It has been almost thirty years since Johannes Fabian published Time and the Other (1983), a scathing critique of the ways anthropologists have slotted the Other into “other” times—the “savages” or “primitives” said to resemble the West’s history. In many ways, his critique is still relevant today; the same kinds of discourse are used to explain contemporary politics in the Middle East with reference to supposedly ancient ethnic conflicts. But there are other temporal machinations at work these days as well. A fairly typical, recent example: a February 22 New York Times article on South Korea’s ubiquitous computing (“ For South Korea, Internet at Blazing Speeds is Still Not Fast Enough”)—years ahead of the United States.

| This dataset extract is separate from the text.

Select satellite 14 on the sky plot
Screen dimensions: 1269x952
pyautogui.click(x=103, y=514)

Instead of being slotted into the past, here Korea appears as the future—underscoring US fears of being overtaken by Asian economies. In this way, US futures are invoked in comparisons with the demographics, educational institutions, health care and environmental concerns of other nations, and there are other axes of comparison as well, with people in South Korea looking to Singapore or Japan (rather than the United States) for clues to its own future.

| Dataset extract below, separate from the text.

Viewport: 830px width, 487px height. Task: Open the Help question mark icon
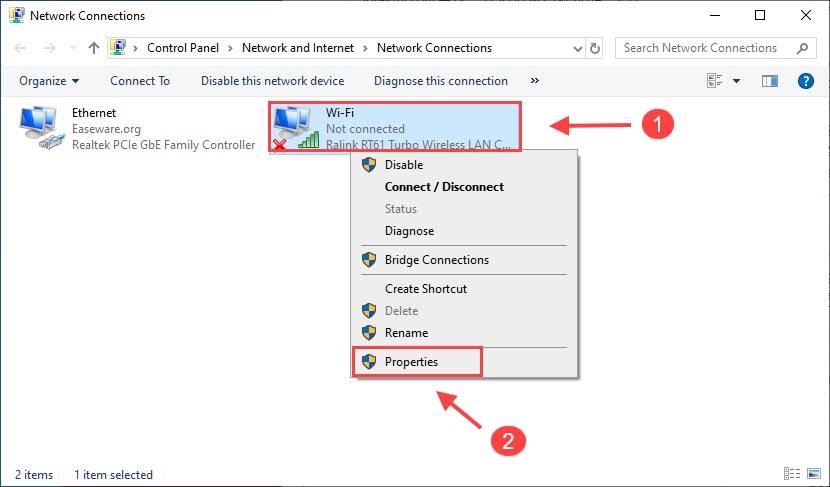(804, 81)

In an era of globalization, these “future states” proliferate, part of a perpetual state of crisis that constantly compares self to others, agitating for restructuring, free-market reforms, retraining, mobility. Comparisons and rankings regularly contrast multiple indexes of neo-liberal development. Conditions at home are critiqued, and the warning is clear: we may be overtaken by global futures that continue without us. But unlike other forms of allochronism, these future states are multidirectional and stochastic. While the West represented a privileged modernity at one time, now a diffuse, unsettled capitalism locates the ”the future” in several places simultaneously, along networked lines of flight that link, for example, Asia and the West together at different points. In an age of neo-liberal globalization, images of the future travel along flows of capital, migrants and media, generating representations and desires that are at once diffuse and ecumenical, simultaneously critical and complicit with the present.

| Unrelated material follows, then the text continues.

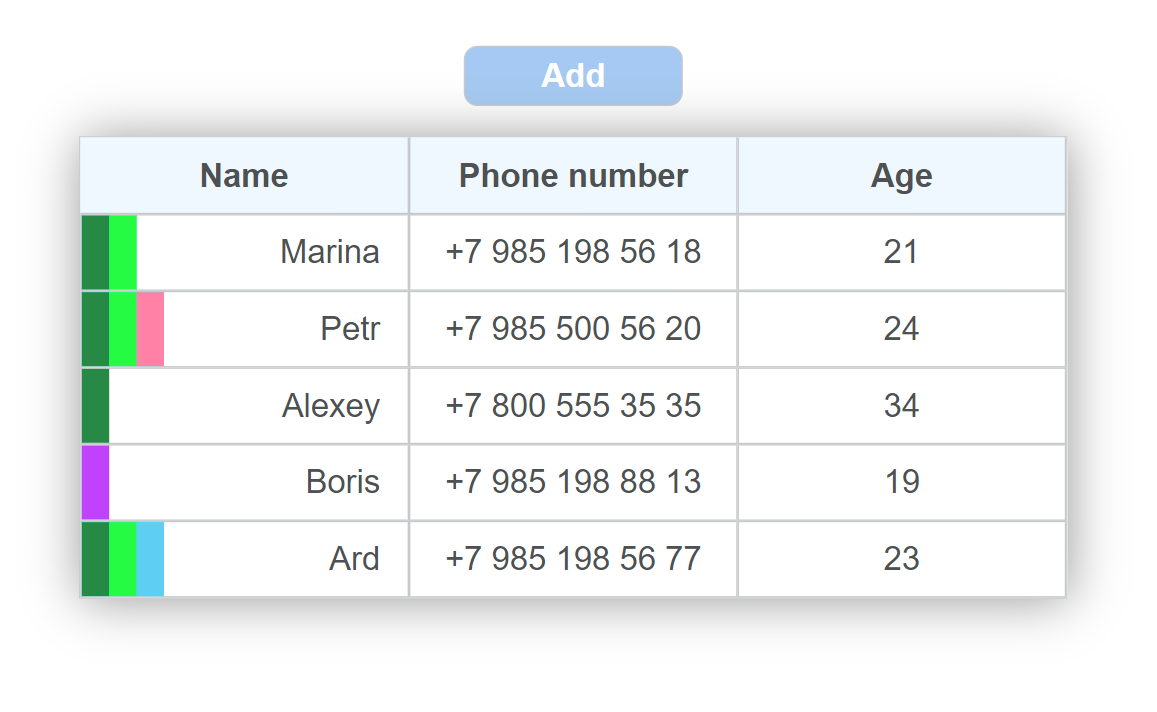This screenshot has height=712, width=1157.
Task: Click the Name column header
Action: 243,175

Of course, thinking of Iran, South Korea or Singapore as the “the future” is no more credible than looking to other places as representative of the past. Here, we’re just reversing the gaze, while leaving the orientalist architecture in place—fear of “yellow hordes” updated for the age of the smart phone. But there more positive possibilities here as well—call it a “cultural arbitrage” that highlights gaps between people’s expectations for modernity and its unequal realities; that gap can open a window onto contradictory experiences and force us to question the course of our futures. Ultimately, we might question inevitability of neo-liberal globalization itself.
I’m planning to compare discourses on “future states” in the United States, South Korea and Singapore. Through anthropological research on state reports , media, future-oriented events and expos, together with interviews with informants (parents, educators, employers, state technocrats), I plan to explore moments when the future is displaced onto the Other, with particular emphasis on technology, education, multicultural policy and health.
Ultimately, I believe my findings will tell us much about how a relentlessly networked globalization works to colonize future imaginaries. But I also hope it will open up the possibility for alternative futures. That is, in the gap created by what is perceived to be the present and the future purportedly located in another place may constitute what Ernst Bloch called a “utopian surplus”: the possibility for a different global future altogether.